冒険者ギルドの応接室を貸し切り、祐介と勇者の一党はテーブルを挟んで向かい合っていた。
「はーっ! 戦った後の水は格別だな」
ジェニファーが水を一気に飲み干して、満面の笑みを浮かべていた。
「はしたない。あなたも、剣聖と呼ばれるほどになったのだから少しは自重してください」
マリアがその行動を咎めるように言う。しかし、ジェニファーは聞く耳を持つ気は無いのか、ご満悦そうに笑みを浮かべて水をおかわりしていた。
「そう言わないでくれ。久しぶりに疲れたんだ」
ジェニファーがそう言い返すと、また豪快に水を飲み干した。
「ジェニファーはこういう人なんだ。今更言っても無駄だと思うな」
エリスが苦笑しながら、マリアに向かって言った。マリアが少し肩を落とすのが、目に見えてわかった。
「さて……それはそれとして」
へらへらと笑っていたジェニファーが真顔になった。
「異国の剣士、あんた、なんでこんな辺境にくすぶってた?」
「こんなって、言い方があるでしょうに」
マリアがジェニファーの言動を咎めるように言うが、ジェニファーは無視して言葉を続けた。
「見た目こそ若く見えるが、あんたはそれなりに歳はとってるように見える。目的がわからん。少なくとも、あの一撃一撃、牙を折られたようには見えなかった。あれ程の腕前があれば、もっと上を目指せる」
ジェニファーが観察するような目で祐介を見つめながら、そう言った。
「冒険者ギルドに入って、俺はまだ一年ぐらいだ」
祐介は無愛想な顔で答えた。
「それは知ってる。だが、目的がわからん。金が目当てなら、傭兵にでもなればいい。お前ほどの腕前ならすぐ金持ちになる。名声が目当てなら、もっと等級は上になっているはずだ。お前なら一年もあれば上級冒険者になれてる」
ジェニファーがそう言いながら、探るような目付きで祐介を見つめる。エリスとマリアも、同じく探るように祐介を見ていた。
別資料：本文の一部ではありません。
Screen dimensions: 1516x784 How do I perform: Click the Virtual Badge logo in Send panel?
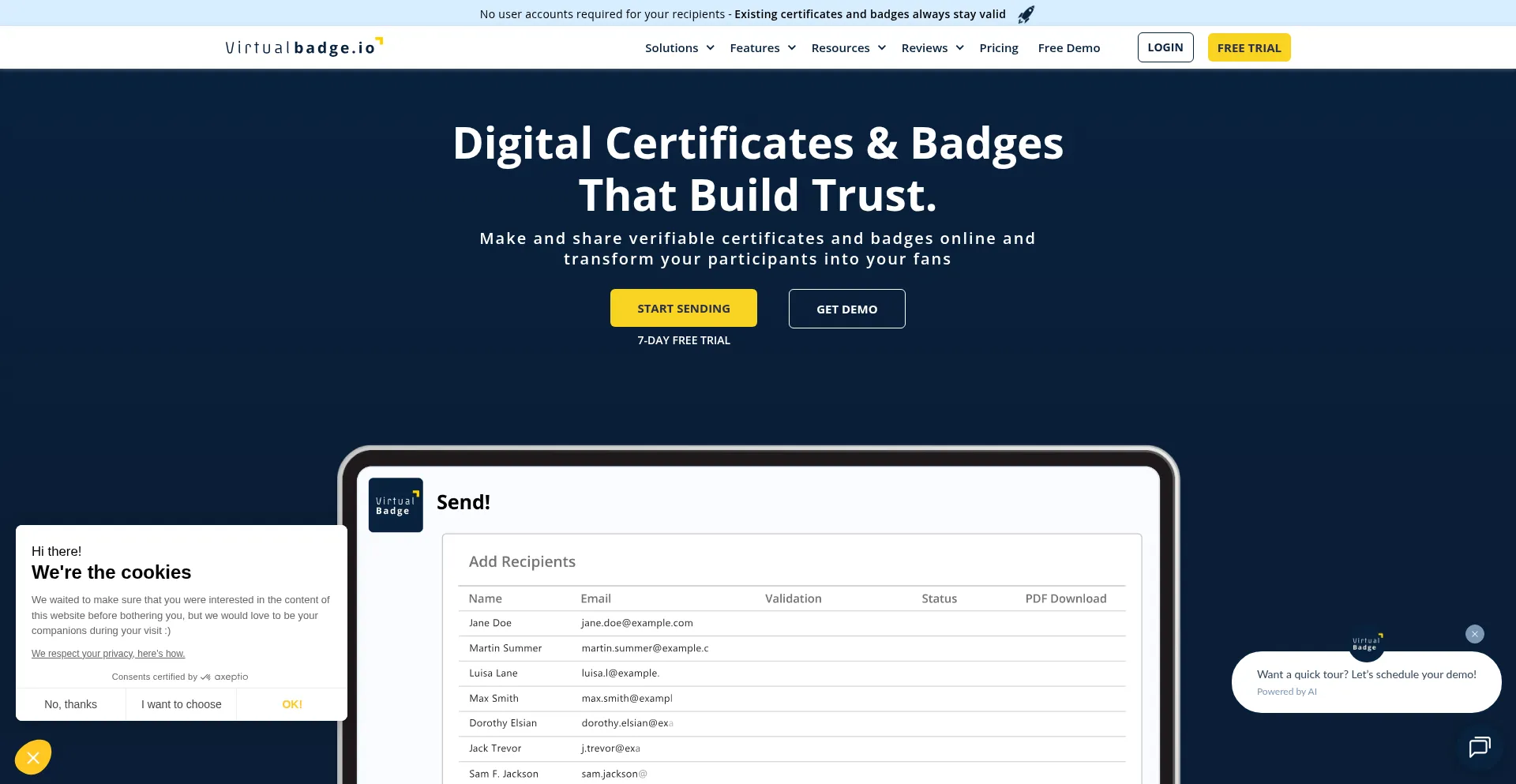396,505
「俺は、村を襲う猛獣や魔物を、追い払うぐらいが性に合ってる」
祐介の言葉を聞き、三人は怪訝そうな顔をした。
「何故、そう思うのかな?」
エリスが尋ねた。
「俺は君たちのような英雄にはなれない。その器では無い。ただ、それだけだ」
祐介は相変わらず、何を考えているのかわからない顔で言い切った。
「……なるほど。民衆のそばにいることを、あなたは望むのですね」
マリアが納得したように頷いた。実際、祐介としては、民草から離れてやれ魔族だと民草からは遠すぎる脅威と戦いたいとは考えていなかった。
確かに魔族は世界を滅ぼすだろう。しかしその間に、魔物や猛獣が村を幾つも滅ぼす。だから、祐介は無理に上を目指していない。
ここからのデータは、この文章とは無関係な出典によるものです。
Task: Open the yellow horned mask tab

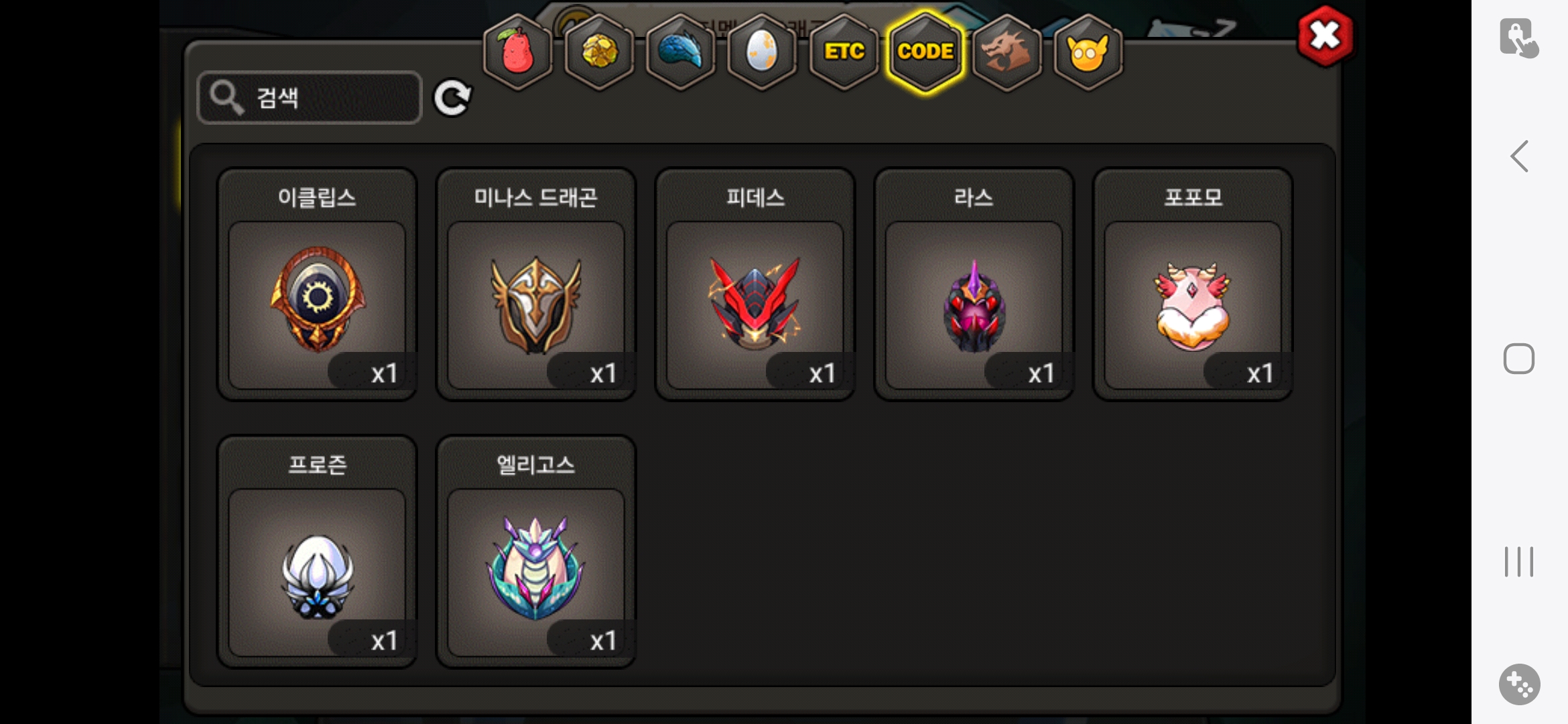Action: click(1088, 52)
何より、祐介としては、人族に忠誠を誓った訳では無い。もし、元の世界へと帰る手段を魔族が持っているのなら、そちらへ鞍替えするかもしれない。
まあ、例えそうだったとしてもそう簡単に魔族の協力者になる気は祐介にはない。なんだかんだ、この世界の人が好きだ。
「それで、神託が下ったとあったがどういうものだったんだ」
祐介は気になっていた事を口にした。これには、エリスが口を開いた。
「見極めよとそれだけだったよ。だから、各々のやり方で君を試そうと考えてるんだ。悪いなとは思うけどね」
つまり、エリスとマリアも何かしら試練を課すつもりらしい。祐介は、心の中でため息をついた。
「安心してよ。無茶なことはしないからさ」
祐介の懸念を悟ってか、エリスがそう口を開いた。
「そうか……それで、どう試すつもりなんだ?」
祐介の当然の疑問に対して、しばらくの間、沈黙が続いた。どうやら、しっかりと決めてなかったらしい。
この反応は、当然と言えば当然かもしれない。突然、見極めよと言われて、何か思いつけという方が無茶な話である。